Grieg laisse aussi une forte impression à Paris où il est introduit par Johan Svendsen (1840-1911), un compositeur norvégien de trois ans son aîné. « Svendsen aurait mérité un succès équivalent, remarque Jean-Luc Caron. Il était un chef d’orchestre exceptionnel. Ses symphonies lui ont fait rencontrer un grand succès à l’époque. Il était très à l’aise dans la musique orchestrale, alors que Grieg l’était plutôt dans la miniature ». Mais à l’époque, la musique de Svendsen ne prend pas à Christiania. En revanche, il se fait un nom en France et en Allemagne.
Et les autres ?
« Il y avait un grand décalage avec ce qui se faisait ailleurs, la Norvège était en retard », explique Jean-Luc Caron.
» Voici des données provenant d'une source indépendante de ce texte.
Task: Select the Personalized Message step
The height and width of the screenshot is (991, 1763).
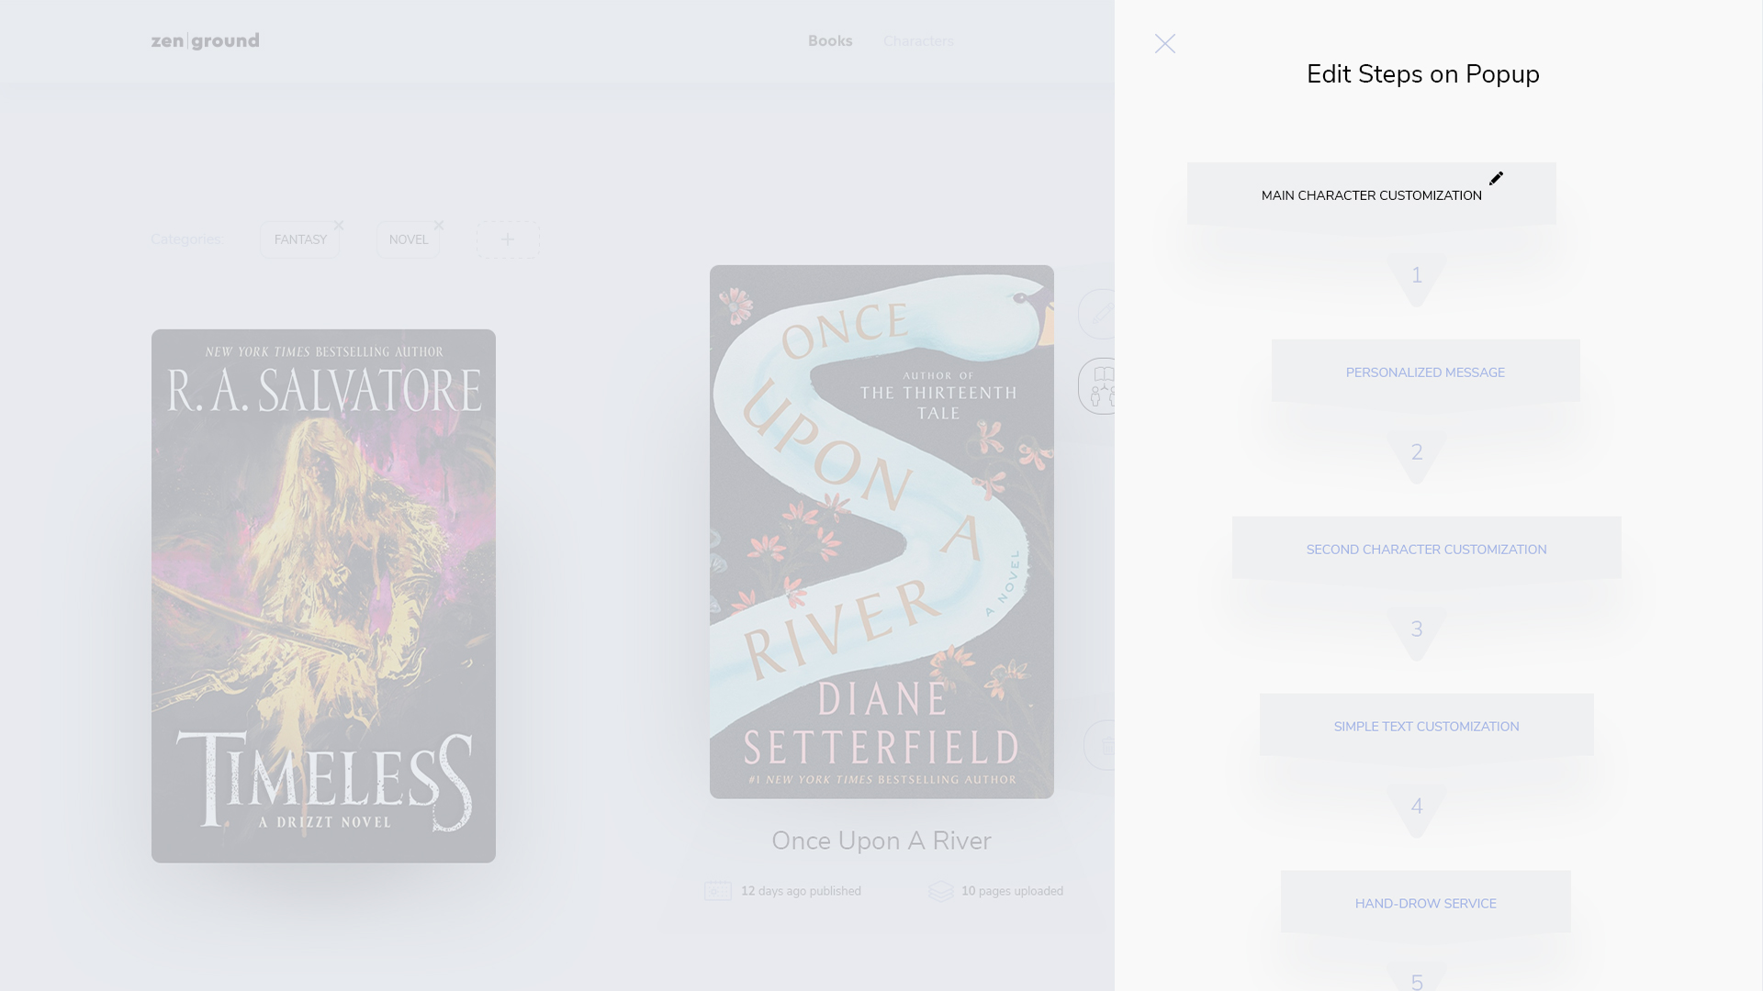Action: pyautogui.click(x=1425, y=372)
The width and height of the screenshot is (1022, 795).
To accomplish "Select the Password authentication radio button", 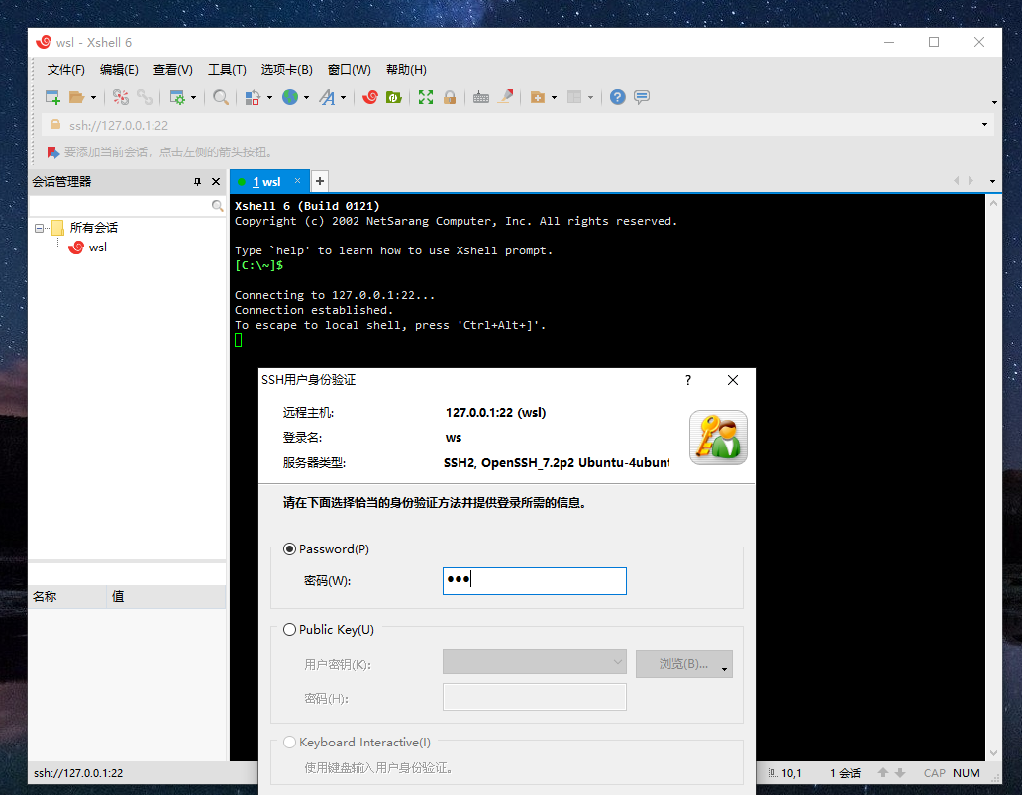I will pyautogui.click(x=289, y=549).
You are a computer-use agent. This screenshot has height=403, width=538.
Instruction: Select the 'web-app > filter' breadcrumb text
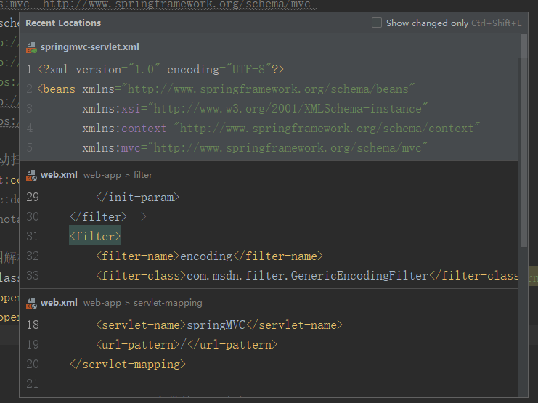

En effet, le courant impressionniste, en plein essor à la fin du XIXe siècle, n’arrive en Norvège que dans les années 1920 avec des compositeurs comme Pauline Hall ou Bjarne Brustad. D’autres se lancent dans le style expressionniste ou dans le néoclassicisme, sans grand succès.
De son temps, Grieg encourageait les artistes à voyager à l’étranger pour gagner en expérience. Si beaucoup ont appliqué ses conseils, en revenant au pays, rares sont ceux qui ont percé. « Les natifs des grandes nations occupaient largement la vie musicale », selon Jean-Luc Caron.
Ces compositeurs deviennent alors pour la plupart organistes et professeurs de musique. Iver Holter par exemple, devient chef de chœur malgré son passage à Leipzig. D’autres comme Otto Winter-Hjelm sont victimes de leur conservatisme, ou se cantonnent dans un style sans chercher à le dépasser. Christian Sinding, considéré comme l’héritier direct de Grieg, ne s’aventure pas au-delà des frontières du Romantisme allemand.